### Problem:
Copy every line of the data below verbatim, omitting the pictures.

┄┄┄┄┄┄┄┄┄┄

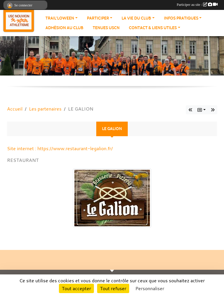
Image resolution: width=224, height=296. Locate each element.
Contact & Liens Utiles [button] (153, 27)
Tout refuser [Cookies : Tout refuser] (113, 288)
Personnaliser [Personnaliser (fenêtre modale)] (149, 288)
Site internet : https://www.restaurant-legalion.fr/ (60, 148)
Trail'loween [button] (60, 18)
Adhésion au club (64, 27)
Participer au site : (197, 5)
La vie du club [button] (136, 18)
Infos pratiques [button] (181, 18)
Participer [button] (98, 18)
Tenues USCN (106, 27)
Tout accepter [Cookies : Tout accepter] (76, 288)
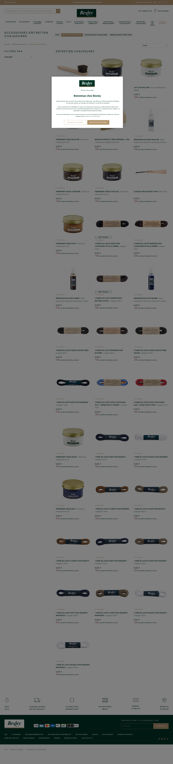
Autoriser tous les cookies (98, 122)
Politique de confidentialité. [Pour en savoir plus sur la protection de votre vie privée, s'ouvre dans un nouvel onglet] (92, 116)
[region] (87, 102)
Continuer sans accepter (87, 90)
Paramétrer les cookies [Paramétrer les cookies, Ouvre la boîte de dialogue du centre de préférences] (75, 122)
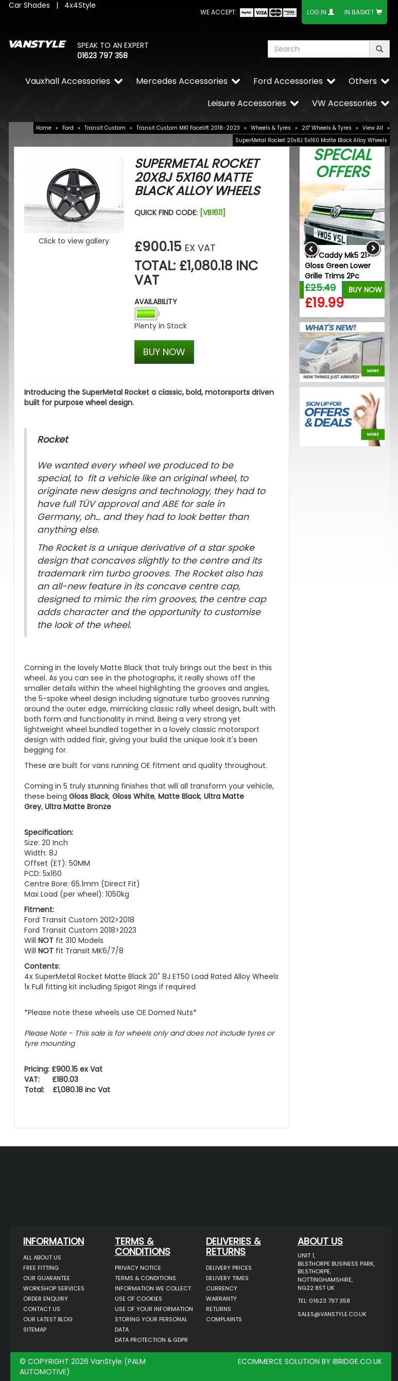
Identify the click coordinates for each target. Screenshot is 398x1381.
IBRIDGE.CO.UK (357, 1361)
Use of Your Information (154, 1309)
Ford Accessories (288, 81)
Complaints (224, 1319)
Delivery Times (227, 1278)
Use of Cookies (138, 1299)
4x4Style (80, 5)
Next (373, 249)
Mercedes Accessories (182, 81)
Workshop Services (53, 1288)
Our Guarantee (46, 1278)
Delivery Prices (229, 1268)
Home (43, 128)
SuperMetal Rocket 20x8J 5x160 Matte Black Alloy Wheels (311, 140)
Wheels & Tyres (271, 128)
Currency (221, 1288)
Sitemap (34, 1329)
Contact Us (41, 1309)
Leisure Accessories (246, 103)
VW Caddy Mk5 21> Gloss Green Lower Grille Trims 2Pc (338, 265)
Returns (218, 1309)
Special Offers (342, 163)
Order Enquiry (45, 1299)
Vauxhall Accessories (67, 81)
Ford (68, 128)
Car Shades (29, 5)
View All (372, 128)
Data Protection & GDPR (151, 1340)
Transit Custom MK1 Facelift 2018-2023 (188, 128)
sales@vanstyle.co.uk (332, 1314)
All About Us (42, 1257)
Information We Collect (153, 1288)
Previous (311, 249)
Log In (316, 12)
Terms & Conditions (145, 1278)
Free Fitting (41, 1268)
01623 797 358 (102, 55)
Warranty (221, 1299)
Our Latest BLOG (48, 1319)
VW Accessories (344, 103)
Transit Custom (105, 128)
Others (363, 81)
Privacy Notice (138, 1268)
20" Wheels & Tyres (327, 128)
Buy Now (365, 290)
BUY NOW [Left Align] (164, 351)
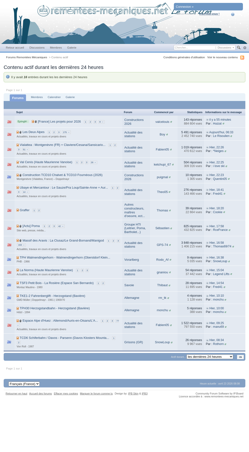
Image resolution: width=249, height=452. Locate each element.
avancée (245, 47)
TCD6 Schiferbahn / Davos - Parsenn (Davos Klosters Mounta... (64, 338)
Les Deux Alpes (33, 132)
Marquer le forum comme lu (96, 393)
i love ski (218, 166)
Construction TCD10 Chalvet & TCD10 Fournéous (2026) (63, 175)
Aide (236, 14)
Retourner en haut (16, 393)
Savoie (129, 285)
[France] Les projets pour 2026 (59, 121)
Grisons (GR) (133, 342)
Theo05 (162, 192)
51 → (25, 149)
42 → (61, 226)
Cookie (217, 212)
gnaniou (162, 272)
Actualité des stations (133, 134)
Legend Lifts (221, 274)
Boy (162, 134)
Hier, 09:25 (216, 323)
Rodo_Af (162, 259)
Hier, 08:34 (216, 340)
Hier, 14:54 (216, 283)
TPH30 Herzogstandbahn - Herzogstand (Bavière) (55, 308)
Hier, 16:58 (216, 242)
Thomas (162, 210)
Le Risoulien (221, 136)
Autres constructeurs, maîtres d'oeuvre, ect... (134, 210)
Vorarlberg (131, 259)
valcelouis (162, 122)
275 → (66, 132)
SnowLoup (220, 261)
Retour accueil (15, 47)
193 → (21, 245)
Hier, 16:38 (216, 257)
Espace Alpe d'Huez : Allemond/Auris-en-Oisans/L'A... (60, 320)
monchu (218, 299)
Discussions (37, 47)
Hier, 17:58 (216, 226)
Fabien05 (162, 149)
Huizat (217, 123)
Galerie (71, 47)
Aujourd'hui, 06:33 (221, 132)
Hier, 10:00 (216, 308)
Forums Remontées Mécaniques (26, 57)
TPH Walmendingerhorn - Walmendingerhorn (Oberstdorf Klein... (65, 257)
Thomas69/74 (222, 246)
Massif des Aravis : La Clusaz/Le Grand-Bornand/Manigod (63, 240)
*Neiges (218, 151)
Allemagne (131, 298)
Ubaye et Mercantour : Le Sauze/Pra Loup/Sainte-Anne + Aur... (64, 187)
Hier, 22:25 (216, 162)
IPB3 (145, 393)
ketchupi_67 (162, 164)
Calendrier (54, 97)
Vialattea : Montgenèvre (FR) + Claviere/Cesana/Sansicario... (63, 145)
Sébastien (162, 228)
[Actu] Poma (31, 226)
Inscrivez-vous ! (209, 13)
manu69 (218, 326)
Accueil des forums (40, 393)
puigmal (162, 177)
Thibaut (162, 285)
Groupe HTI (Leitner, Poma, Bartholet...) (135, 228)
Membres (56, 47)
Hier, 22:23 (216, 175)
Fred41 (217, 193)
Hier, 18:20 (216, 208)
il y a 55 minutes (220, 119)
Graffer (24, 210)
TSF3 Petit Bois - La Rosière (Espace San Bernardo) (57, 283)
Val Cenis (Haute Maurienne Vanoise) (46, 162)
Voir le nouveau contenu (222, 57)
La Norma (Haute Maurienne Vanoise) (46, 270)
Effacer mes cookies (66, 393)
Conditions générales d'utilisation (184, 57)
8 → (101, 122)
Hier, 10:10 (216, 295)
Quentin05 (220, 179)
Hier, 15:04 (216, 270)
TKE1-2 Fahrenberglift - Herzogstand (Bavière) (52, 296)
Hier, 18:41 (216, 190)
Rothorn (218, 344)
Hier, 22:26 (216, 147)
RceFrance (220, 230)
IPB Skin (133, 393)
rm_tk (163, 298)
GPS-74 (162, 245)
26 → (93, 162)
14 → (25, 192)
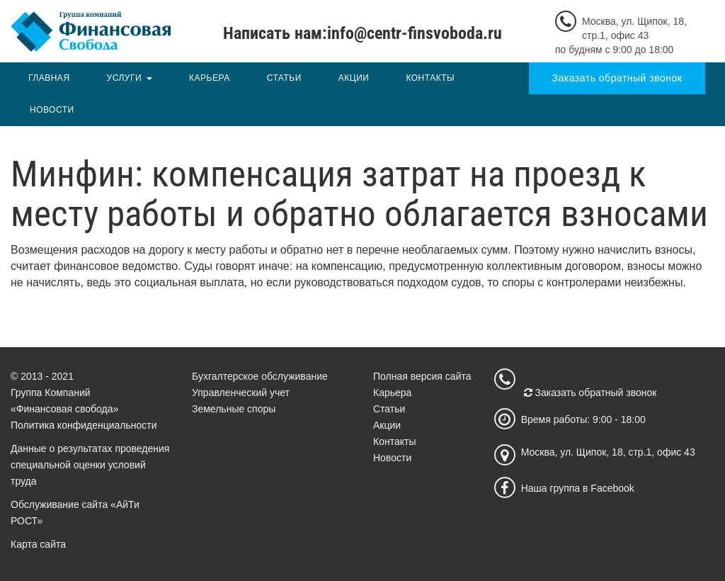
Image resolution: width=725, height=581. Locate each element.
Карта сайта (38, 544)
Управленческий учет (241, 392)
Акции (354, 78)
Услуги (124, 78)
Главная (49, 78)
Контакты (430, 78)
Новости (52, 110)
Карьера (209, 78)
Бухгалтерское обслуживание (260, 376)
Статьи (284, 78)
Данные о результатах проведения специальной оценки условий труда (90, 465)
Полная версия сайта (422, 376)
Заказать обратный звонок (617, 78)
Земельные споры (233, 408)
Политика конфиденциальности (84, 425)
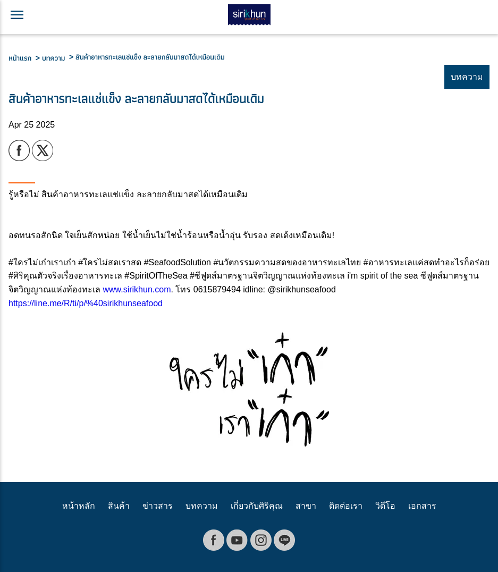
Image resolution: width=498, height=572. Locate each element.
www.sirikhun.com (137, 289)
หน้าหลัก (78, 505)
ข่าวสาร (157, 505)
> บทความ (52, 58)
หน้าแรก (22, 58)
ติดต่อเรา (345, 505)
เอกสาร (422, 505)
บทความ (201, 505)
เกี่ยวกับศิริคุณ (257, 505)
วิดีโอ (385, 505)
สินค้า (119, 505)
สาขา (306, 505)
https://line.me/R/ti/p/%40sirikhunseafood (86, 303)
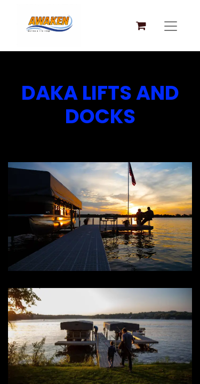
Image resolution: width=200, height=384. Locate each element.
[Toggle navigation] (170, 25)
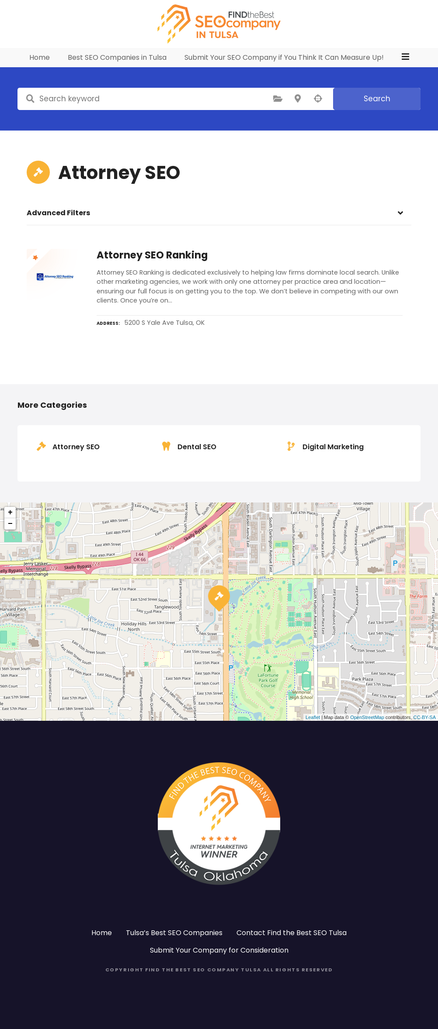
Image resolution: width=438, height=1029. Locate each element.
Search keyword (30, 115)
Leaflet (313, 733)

┄┄┄┄┄┄┄┄┄┄

### Response:
Image resolution: width=224, height=296. Locate each element.
Contact & Liens Utiles [button] (153, 27)
Tout refuser [Cookies : Tout refuser] (113, 288)
Personnaliser [Personnaliser (fenêtre modale)] (149, 288)
Site internet : https://www.restaurant-legalion.fr/ (60, 148)
Trail'loween [button] (60, 18)
Adhésion au club (64, 27)
Participer au site : (197, 5)
La vie du club [button] (136, 18)
Infos pratiques [button] (181, 18)
Participer [button] (98, 18)
Tenues USCN (106, 27)
Tout accepter [Cookies : Tout accepter] (76, 288)
Autoriser tous les cookies (98, 122)
Politique de confidentialité. [Pour en savoir plus sur la protection de votre vie privée, s'ouvre dans un nouvel onglet] (92, 116)
[region] (87, 102)
Continuer sans accepter (87, 90)
Paramétrer les cookies [Paramétrer les cookies, Ouvre la boîte de dialogue du centre de préférences] (75, 122)
Identify the click coordinates for each target. Screenshot is 398x1381.
IBRIDGE.CO.UK (357, 1361)
Use of Your Information (154, 1309)
Ford Accessories (288, 81)
Complaints (224, 1319)
Delivery Times (227, 1278)
Use of Cookies (138, 1299)
4x4Style (80, 5)
Next (373, 249)
Mercedes Accessories (182, 81)
Workshop Services (53, 1288)
Our Guarantee (46, 1278)
Delivery Prices (229, 1268)
Home (43, 128)
SuperMetal Rocket 20x8J 5x160 Matte Black Alloy Wheels (311, 140)
Wheels & Tyres (271, 128)
Currency (221, 1288)
Sitemap (34, 1329)
Contact Us (41, 1309)
Leisure Accessories (246, 103)
VW Caddy Mk5 21> Gloss Green Lower Grille Trims 2Pc (338, 265)
Returns (218, 1309)
Special Offers (342, 163)
Order Enquiry (45, 1299)
Vauxhall Accessories (67, 81)
Ford (68, 128)
Car Shades (29, 5)
View All (372, 128)
Data Protection & GDPR (151, 1340)
Transit Custom MK1 Facelift 2018-2023 (188, 128)
sales@vanstyle.co.uk (332, 1314)
All About Us (42, 1257)
Information We Collect (153, 1288)
Previous (311, 249)
Log In (316, 12)
Terms & Conditions (145, 1278)
Free Fitting (41, 1268)
01623 797 358 (102, 55)
Warranty (221, 1299)
Our Latest BLOG (48, 1319)
VW Accessories (344, 103)
Transit Custom (105, 128)
Others (363, 81)
Privacy Notice (138, 1268)
20" Wheels & Tyres (327, 128)
Buy Now (365, 290)
BUY NOW [Left Align] (164, 351)
Image resolution: width=249, height=452. Locate each element.
avancée (245, 47)
TCD6 Schiferbahn / Davos - Parsenn (Davos Klosters Mounta... (64, 338)
Les Deux Alpes (33, 132)
Marquer le forum comme lu (96, 393)
i love ski (218, 166)
Construction TCD10 Chalvet & TCD10 Fournéous (2026) (63, 175)
Aide (236, 14)
Retourner en haut (16, 393)
Savoie (129, 285)
[France] Les projets pour 2026 (59, 121)
Grisons (GR) (133, 342)
Theo05 (162, 192)
51 → (25, 149)
42 → (61, 226)
Cookie (217, 212)
gnaniou (162, 272)
Actualité des stations (133, 134)
Legend Lifts (221, 274)
Boy (162, 134)
Hier, 09:25 (216, 323)
Rodo_Af (162, 259)
Hier, 08:34 (216, 340)
Hier, 14:54 (216, 283)
TPH30 Herzogstandbahn - Herzogstand (Bavière) (55, 308)
Hier, 16:58 (216, 242)
Thomas (162, 210)
Le Risoulien (221, 136)
Autres constructeurs, maîtres d'oeuvre, ect... (134, 210)
Vorarlberg (131, 259)
valcelouis (162, 122)
275 → (66, 132)
SnowLoup (220, 261)
Retour accueil (15, 47)
193 → (21, 245)
Hier, 16:38 (216, 257)
Espace Alpe d'Huez : Allemond/Auris-en-Oisans/L'A... (60, 320)
monchu (218, 299)
Discussions (37, 47)
Hier, 17:58 (216, 226)
Fabien05 (162, 149)
Huizat (217, 123)
Galerie (71, 47)
Aujourd'hui, 06:33 (221, 132)
Hier, 10:00 (216, 308)
Forums Remontées Mécaniques (26, 57)
TPH Walmendingerhorn - Walmendingerhorn (Oberstdorf Klein... (65, 257)
Thomas69/74 (222, 246)
Massif des Aravis : La Clusaz/Le Grand-Bornand/Manigod (63, 240)
*Neiges (218, 151)
Allemagne (131, 298)
Ubaye et Mercantour : Le Sauze/Pra Loup/Sainte-Anne + Aur... (64, 187)
Hier, 22:25 (216, 162)
IPB3 (145, 393)
ketchupi_67 (162, 164)
Calendrier (54, 97)
Vialattea : Montgenèvre (FR) + Claviere/Cesana/Sansicario... (63, 145)
Sébastien (162, 228)
[Actu] Poma (31, 226)
Inscrivez-vous ! (209, 13)
manu69 (218, 326)
Accueil des forums (40, 393)
puigmal (162, 177)
Thibaut (162, 285)
Groupe HTI (Leitner, Poma, Bartholet...) (135, 228)
Membres (56, 47)
Hier, 22:23 (216, 175)
Fred41 (217, 193)
Hier, 18:20 (216, 208)
il y a 55 minutes (220, 119)
Graffer (24, 210)
TSF3 Petit Bois - La Rosière (Espace San Bernardo) (57, 283)
Val Cenis (Haute Maurienne Vanoise) (46, 162)
Voir le nouveau contenu (222, 57)
La Norma (Haute Maurienne Vanoise) (46, 270)
Effacer mes cookies (66, 393)
Conditions générales d'utilisation (184, 57)
8 → (101, 122)
Hier, 10:10 (216, 295)
Quentin05 (220, 179)
Hier, 15:04 (216, 270)
TKE1-2 Fahrenberglift - Herzogstand (Bavière) (52, 296)
Hier, 18:41 (216, 190)
Rothorn (218, 344)
Hier, 22:26 (216, 147)
RceFrance (220, 230)
IPB Skin (133, 393)
rm_tk (163, 298)
GPS-74 (162, 245)
26 → (93, 162)
14 → (25, 192)
Image resolution: width=725, height=581. Locate each element.
Карта сайта (38, 544)
Управленческий учет (241, 392)
Акции (354, 78)
Услуги (124, 78)
Главная (49, 78)
Контакты (430, 78)
Новости (52, 110)
Карьера (209, 78)
Бухгалтерское обслуживание (260, 376)
Статьи (284, 78)
Данные о результатах проведения специальной оценки условий труда (90, 465)
Полная версия сайта (422, 376)
Заказать обратный звонок (617, 78)
Земельные споры (233, 408)
Политика конфиденциальности (84, 425)
Image resolution: width=498, height=572. Locate each element.
www.sirikhun.com (137, 289)
หน้าหลัก (78, 505)
ข่าวสาร (157, 505)
> บทความ (52, 58)
หน้าแรก (22, 58)
ติดต่อเรา (345, 505)
เอกสาร (422, 505)
บทความ (201, 505)
เกี่ยวกับศิริคุณ (257, 505)
วิดีโอ (385, 505)
สินค้า (119, 505)
สาขา (306, 505)
https://line.me/R/ti/p/%40sirikhunseafood (86, 303)
Image resolution: width=200, height=384. Locate each element.
[Toggle navigation] (170, 25)
Image resolution: width=438, height=1029. Locate each element.
Search keyword (30, 115)
Leaflet (313, 733)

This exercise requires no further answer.